• Available data:
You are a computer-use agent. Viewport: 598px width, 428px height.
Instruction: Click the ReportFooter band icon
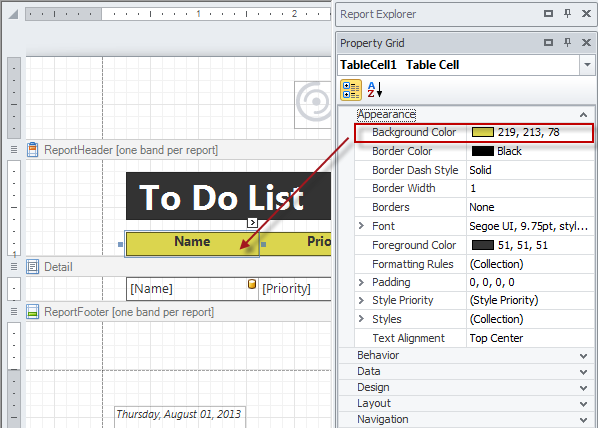point(32,312)
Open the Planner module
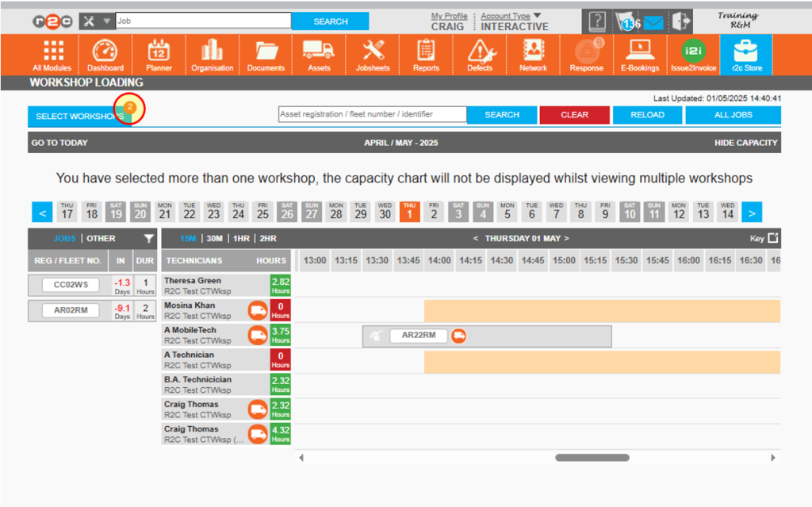Image resolution: width=812 pixels, height=507 pixels. pos(159,55)
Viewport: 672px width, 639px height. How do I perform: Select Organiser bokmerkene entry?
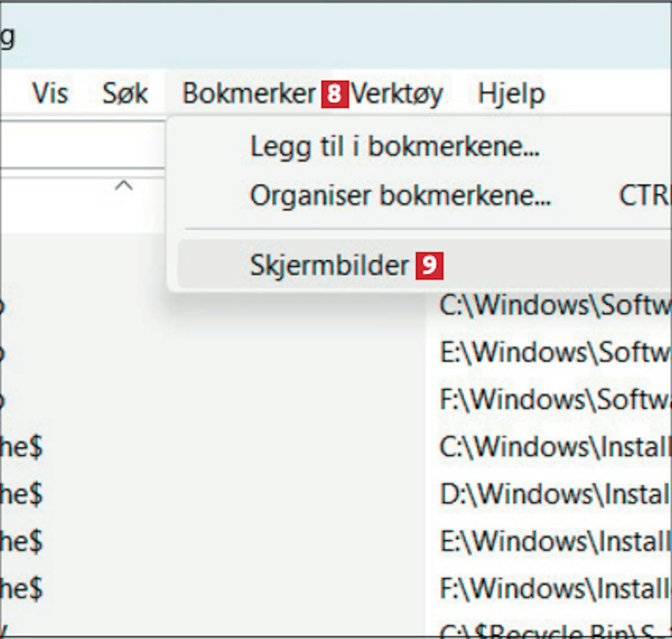400,196
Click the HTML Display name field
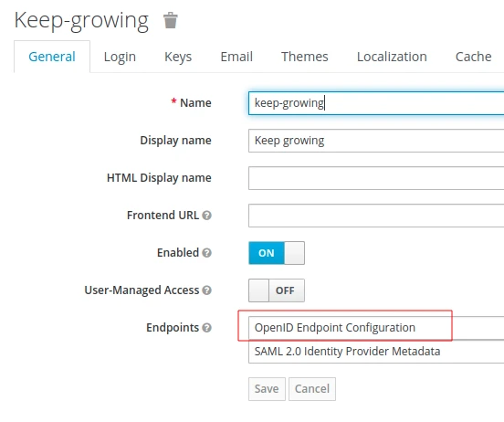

• What is being asked: Return the text lines of all the entries above verbatim, leaving out the pictures.

• Task result:
You are a computer-use agent. Viewport: 598px width, 428px height.
Instruction: Click the ReportFooter band icon
point(32,312)
Open the Planner module
Image resolution: width=812 pixels, height=507 pixels. pos(159,55)
Viewport: 672px width, 639px height. How do I perform: Select Organiser bokmerkene entry?
400,196
Click the HTML Display name field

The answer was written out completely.